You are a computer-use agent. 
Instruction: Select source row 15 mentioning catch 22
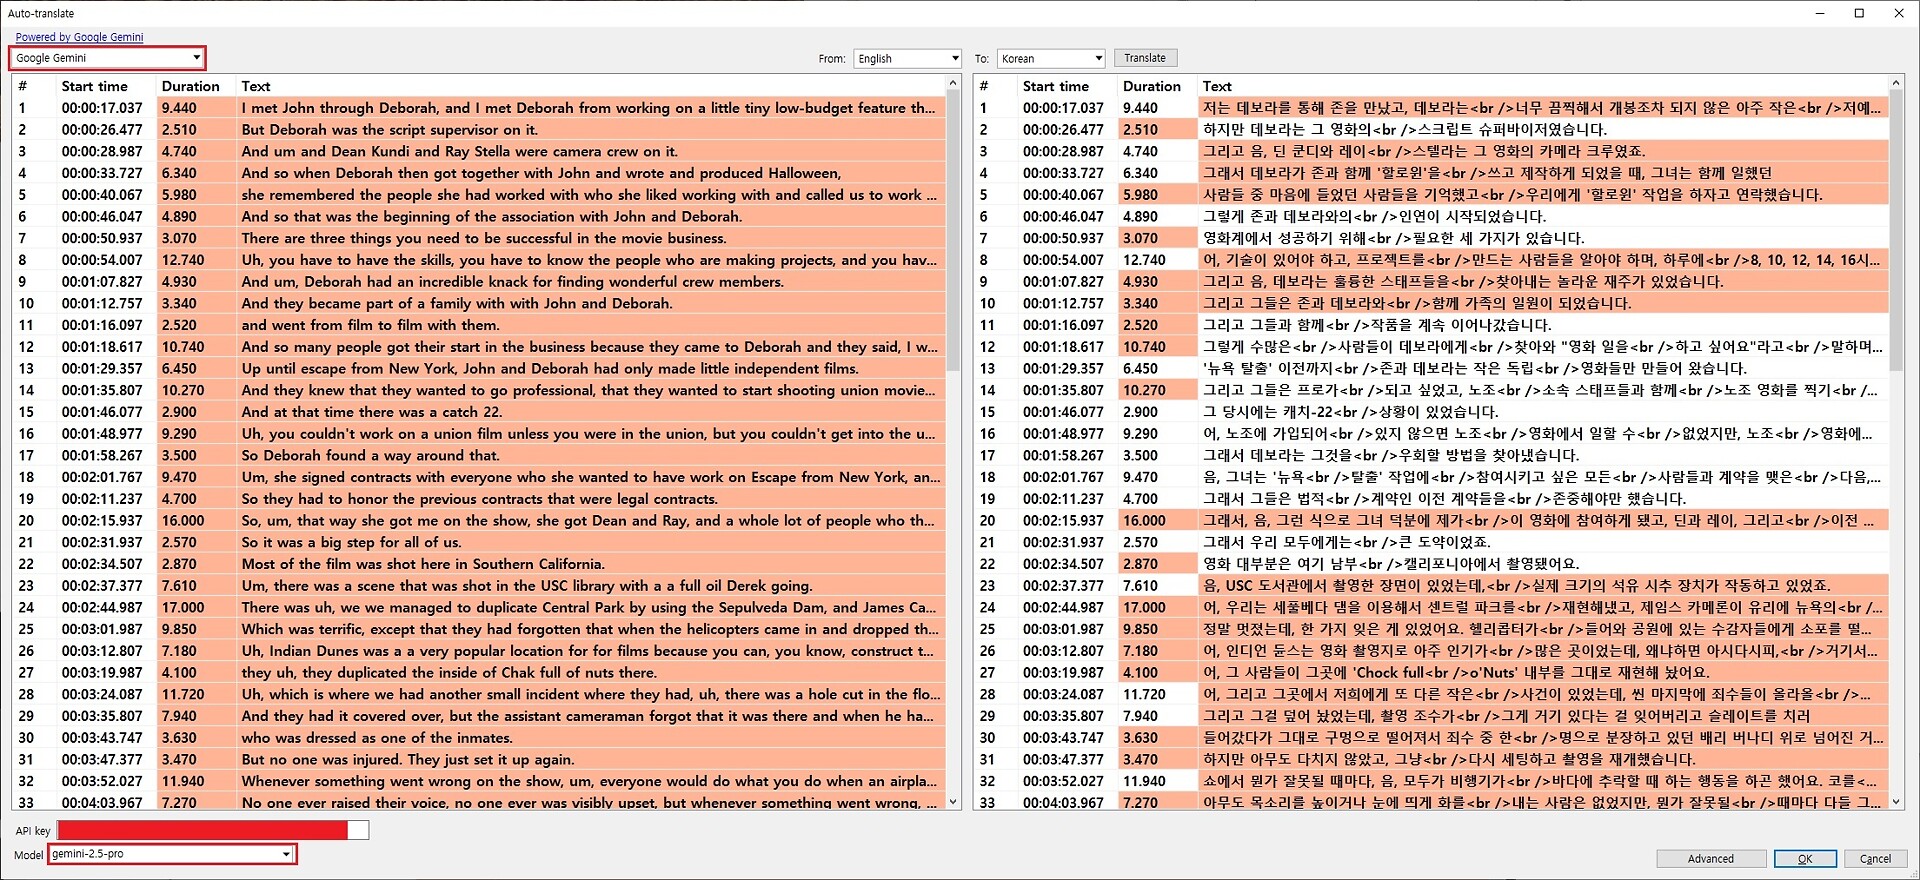click(372, 412)
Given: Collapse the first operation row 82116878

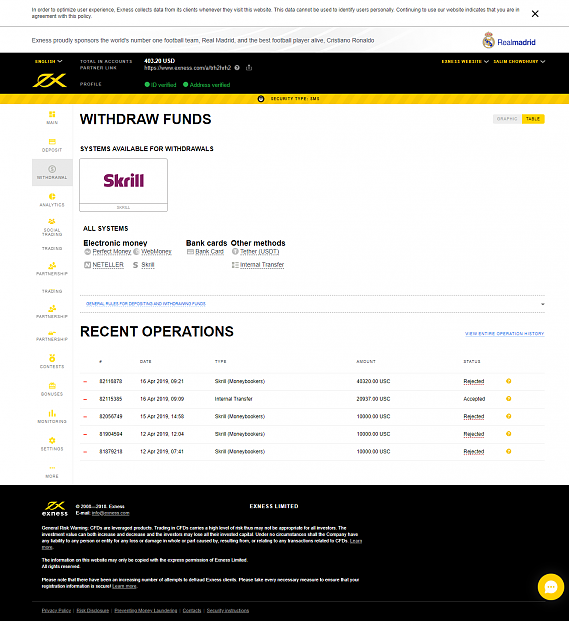Looking at the screenshot, I should pos(85,381).
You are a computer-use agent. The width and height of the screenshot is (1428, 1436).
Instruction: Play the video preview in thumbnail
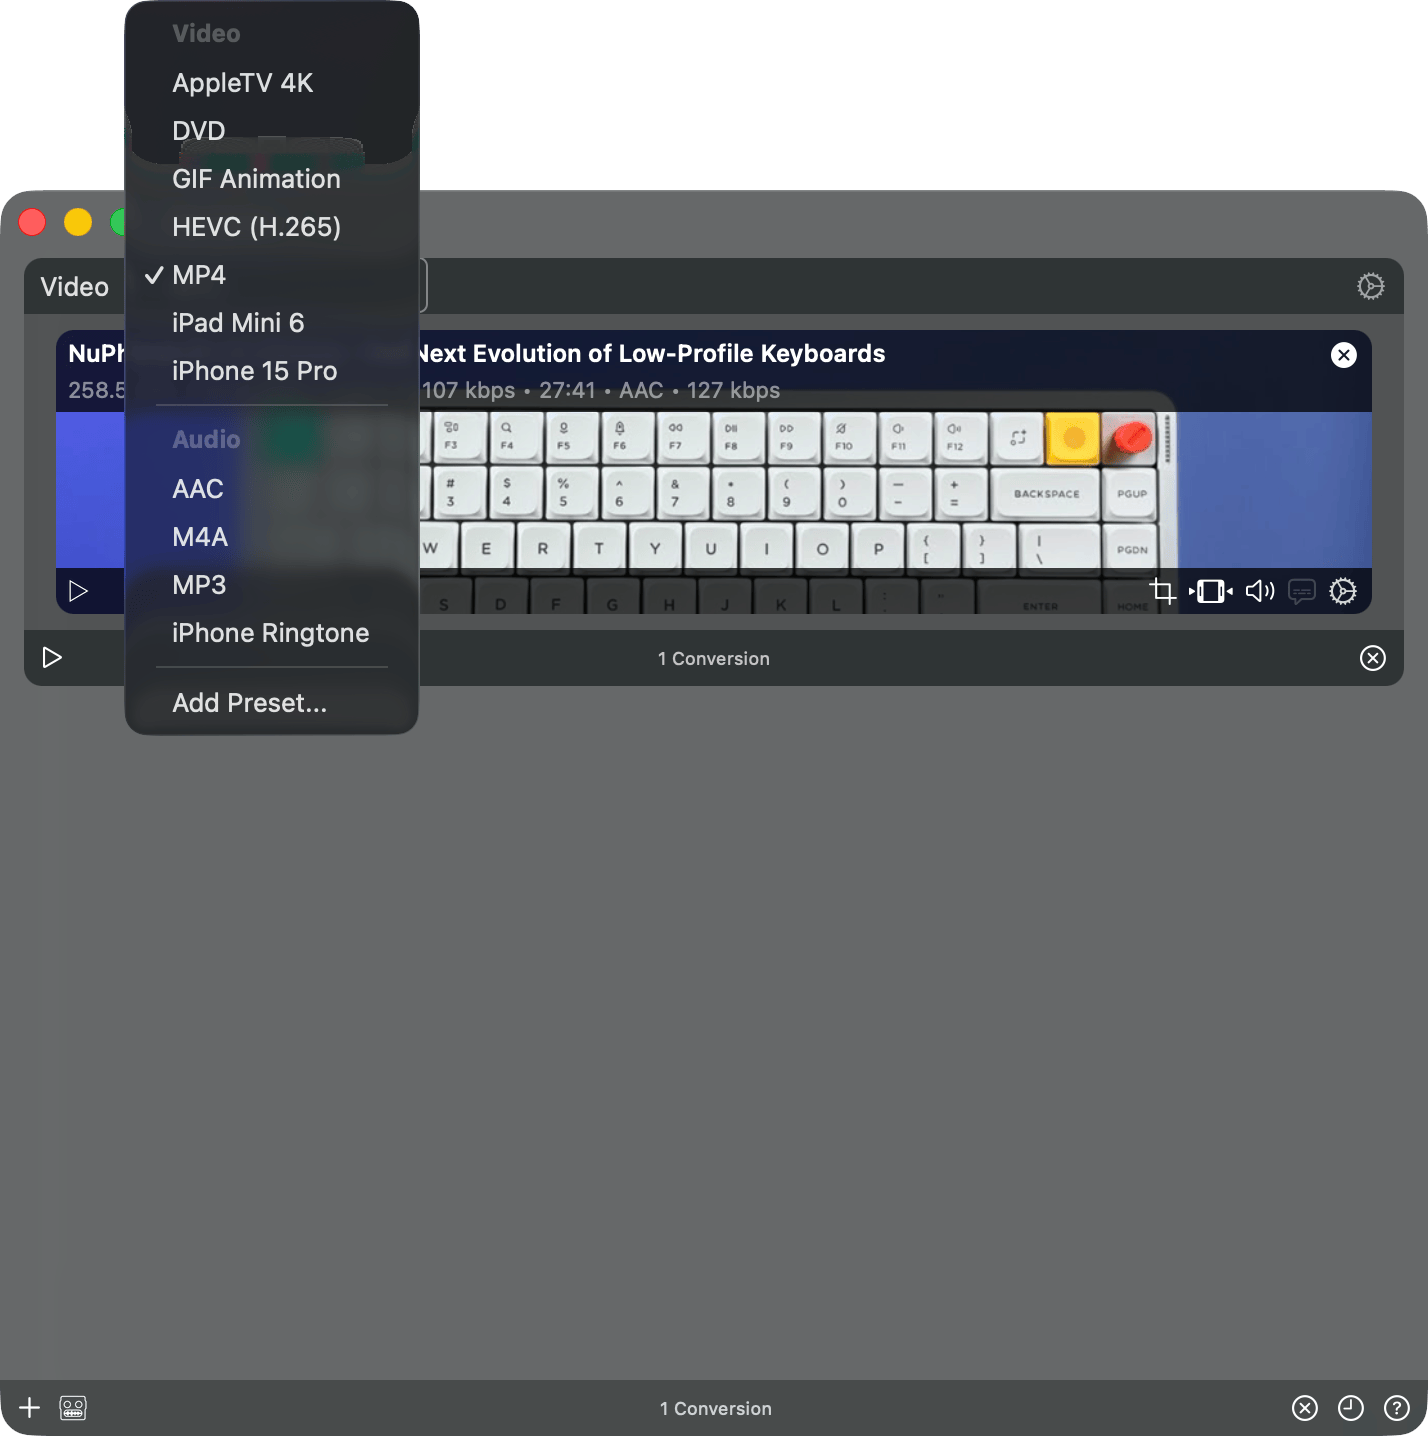click(78, 591)
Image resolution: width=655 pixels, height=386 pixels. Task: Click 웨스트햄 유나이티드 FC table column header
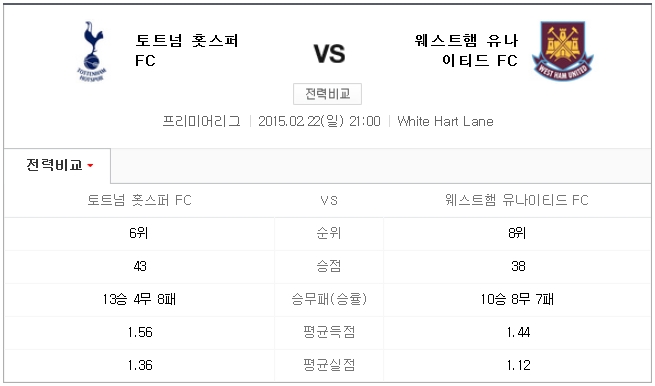517,200
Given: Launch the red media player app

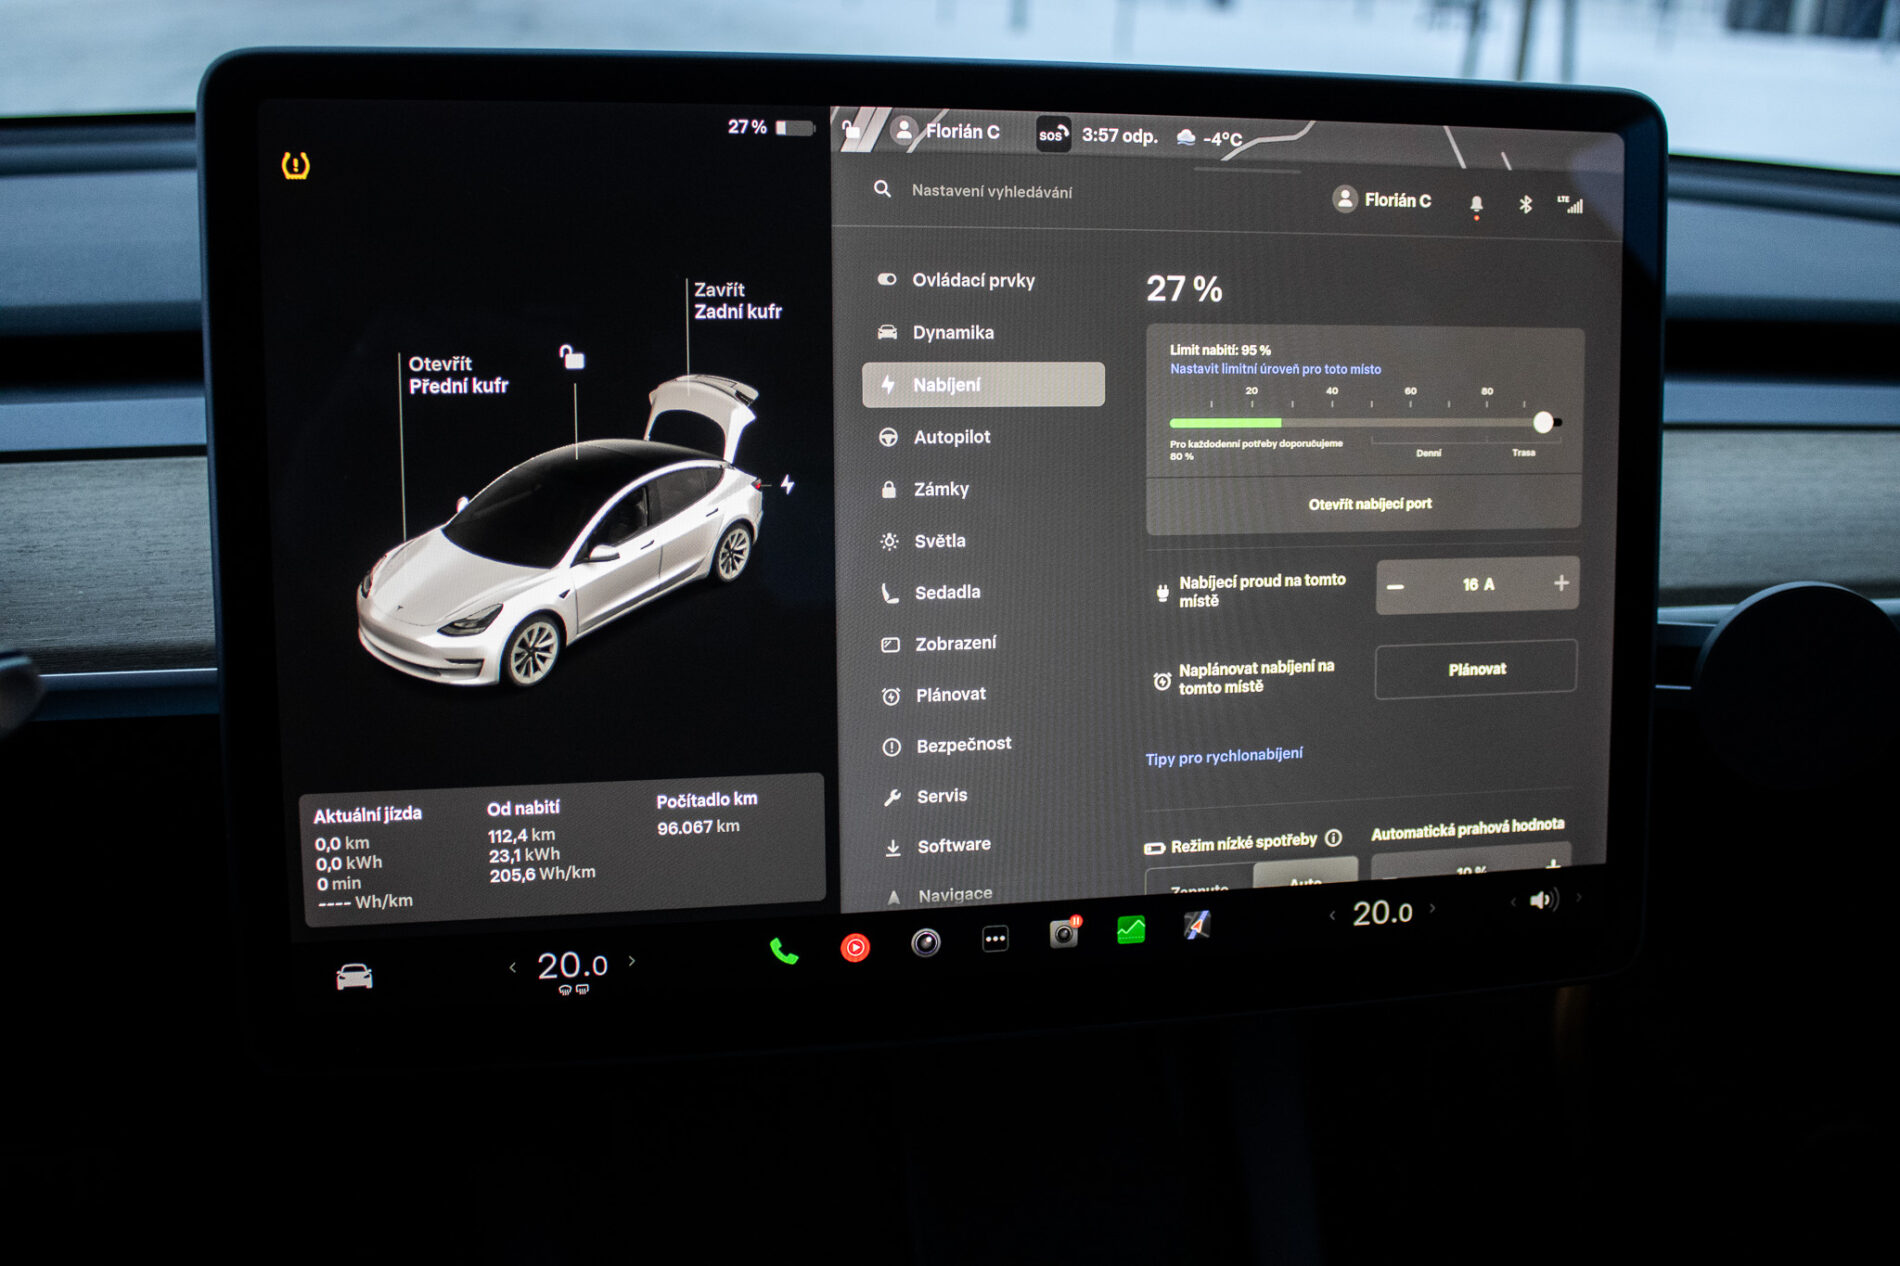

Work instruction:
Say how many lines of the data hold the string "agent", with no other words in your reply.

Solution for this exercise:
2